On the corner of Kitsch and Scam …

Philosopher and critic Roger Scruton, on the shocking possibility that much of the highest-profile, highest-cost modern art is the worthless scam ordinary people think it is:
“The fear of kitsch is one reason for the compulsory offensiveness of so much art produced today. It doesn’t matter that your work is obscene, shocking, disturbing – as long as it isn’t kitsch…. This is one reason for the emergence of a wholly new artistic enterprise, which I call “pre-emptive kitsch”. Modernist severity is both difficult and unpopular, so artists began not to shun kitsch but to embrace it, in the manner of Andy Warhol, Allen Jones and Jeff Koons. The worst thing is to be unwittingly guilty of producing kitsch. Far better to produce kitsch deliberately, for then it is not kitsch at all but a kind of sophisticated parody.”
I’m reminded of the way audiences at live classical music are supposed to give a standing ovation because the performance is excellent, but so often stand and hammer their hands together not because of excellence but because of the need to be seen to be (and to seem to oneself to be) the kind of person who recognizes and responds to excellence.
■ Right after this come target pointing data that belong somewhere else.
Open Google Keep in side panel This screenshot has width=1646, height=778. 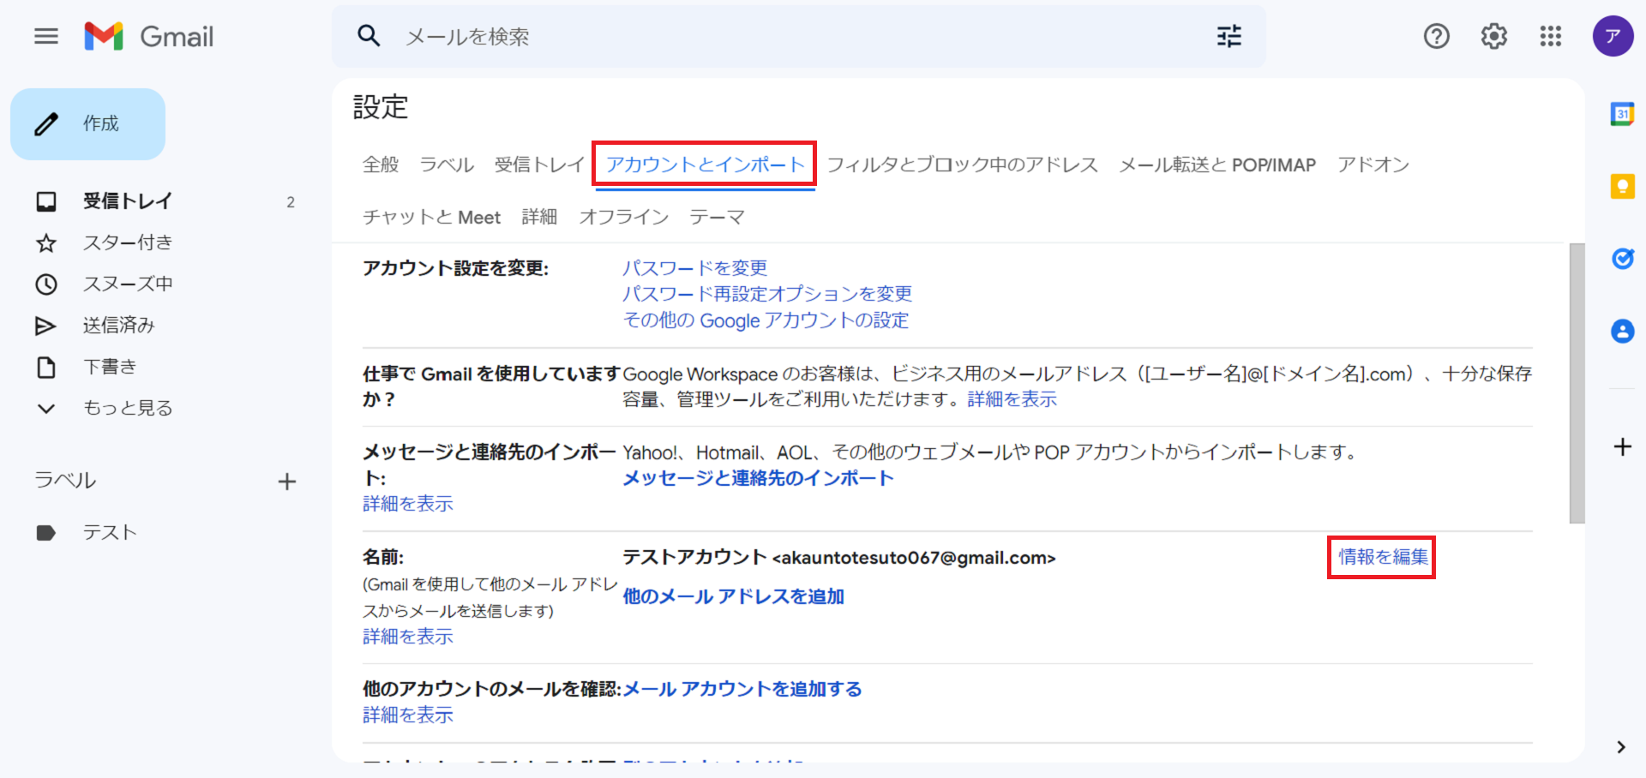1622,186
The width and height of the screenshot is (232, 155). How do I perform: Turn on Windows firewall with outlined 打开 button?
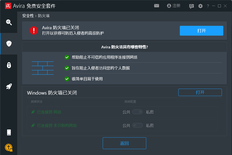point(200,92)
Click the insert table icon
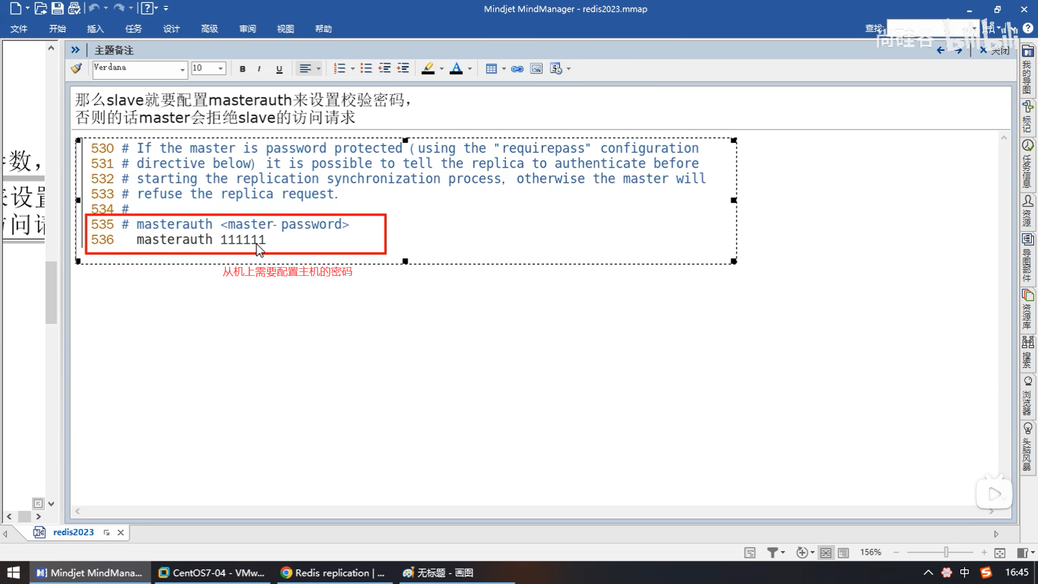The image size is (1038, 584). pyautogui.click(x=491, y=69)

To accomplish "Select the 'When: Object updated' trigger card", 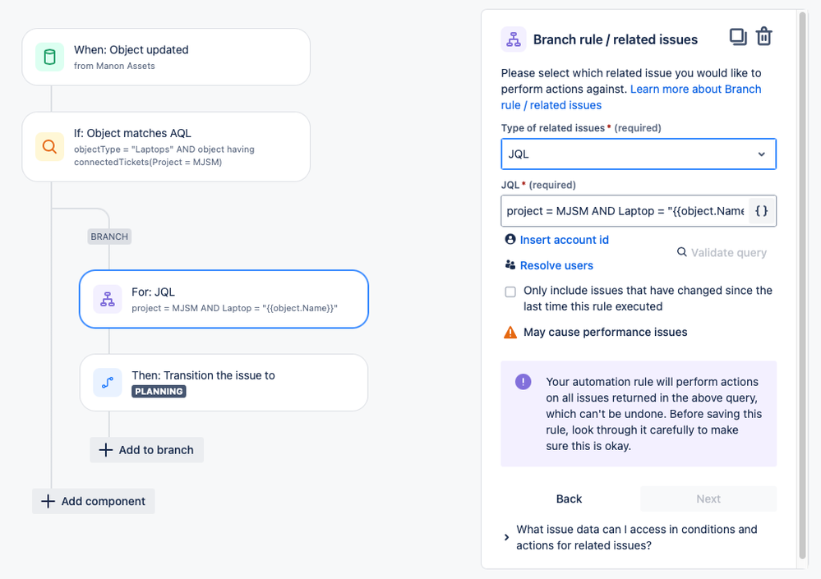I will tap(166, 57).
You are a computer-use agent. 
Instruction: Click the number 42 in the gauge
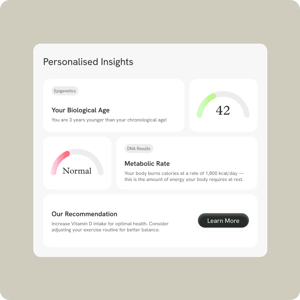coord(223,111)
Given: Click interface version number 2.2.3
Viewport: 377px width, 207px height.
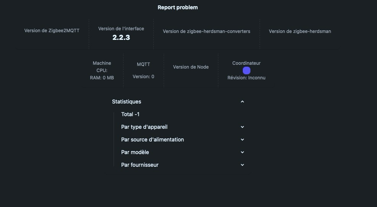Looking at the screenshot, I should click(121, 37).
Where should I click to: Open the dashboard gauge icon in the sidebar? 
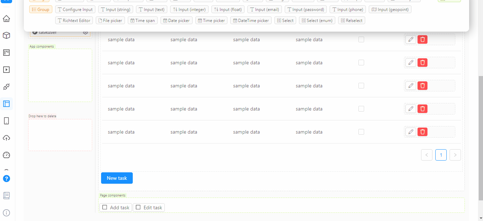[x=6, y=155]
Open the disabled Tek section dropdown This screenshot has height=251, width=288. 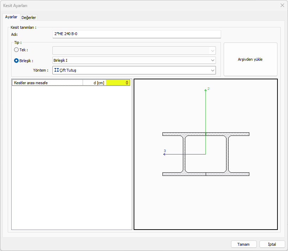pyautogui.click(x=134, y=50)
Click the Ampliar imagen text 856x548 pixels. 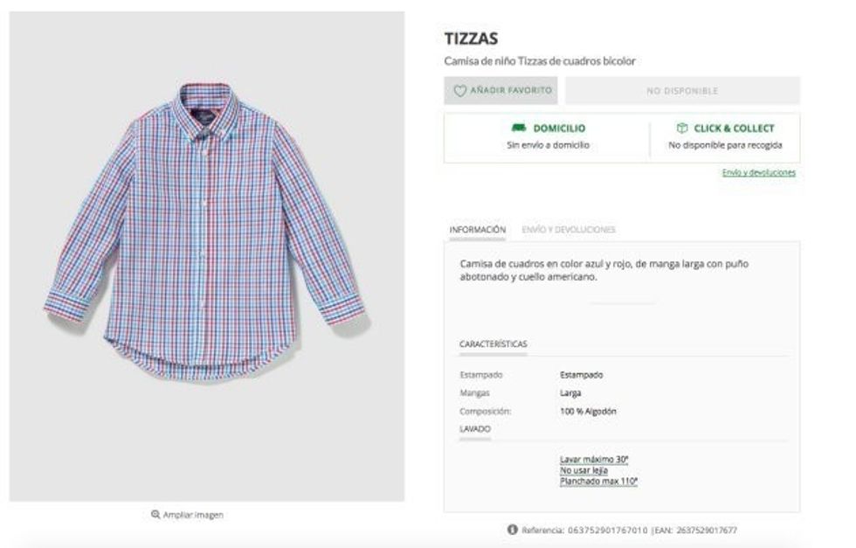point(193,515)
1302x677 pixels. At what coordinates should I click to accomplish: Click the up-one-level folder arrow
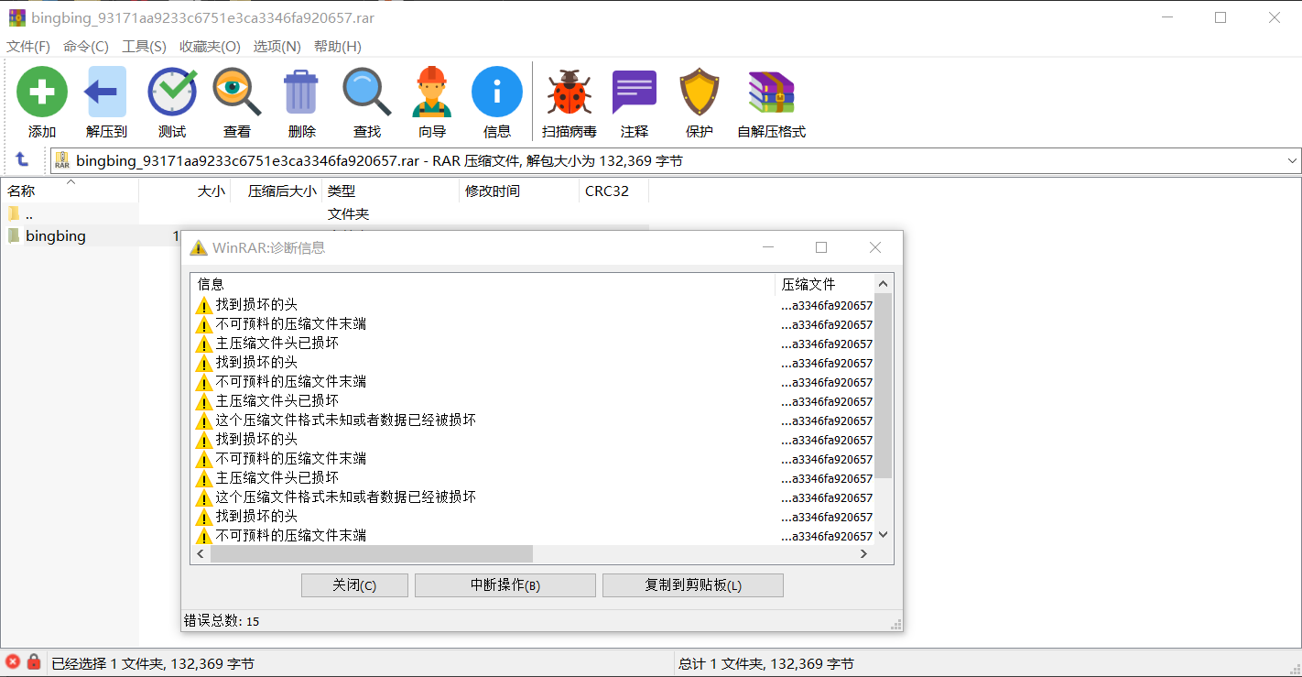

It’s a good example of what Sartre called mauvais fois – bad faith. So with art: the cost in cultural status of not “getting it” is so high that people are desperate to seem to get it. So they become easy targets, getting it (and giving millions for it) even when the “it” they think they’re getting is not what’s there.

This isn’t about realism (or even representation) versus modernism or abstraction. It’s about genuine versus fake aesthetic power, and genuine versus fake response. Nobody knows what art will look like in 50 years, but I can’t help but think it will involve a return to a concern with raw aesthetic power that will make so much contemporary art look like a huge, and hugely embarrassing case of the Emperor’s New Clothes.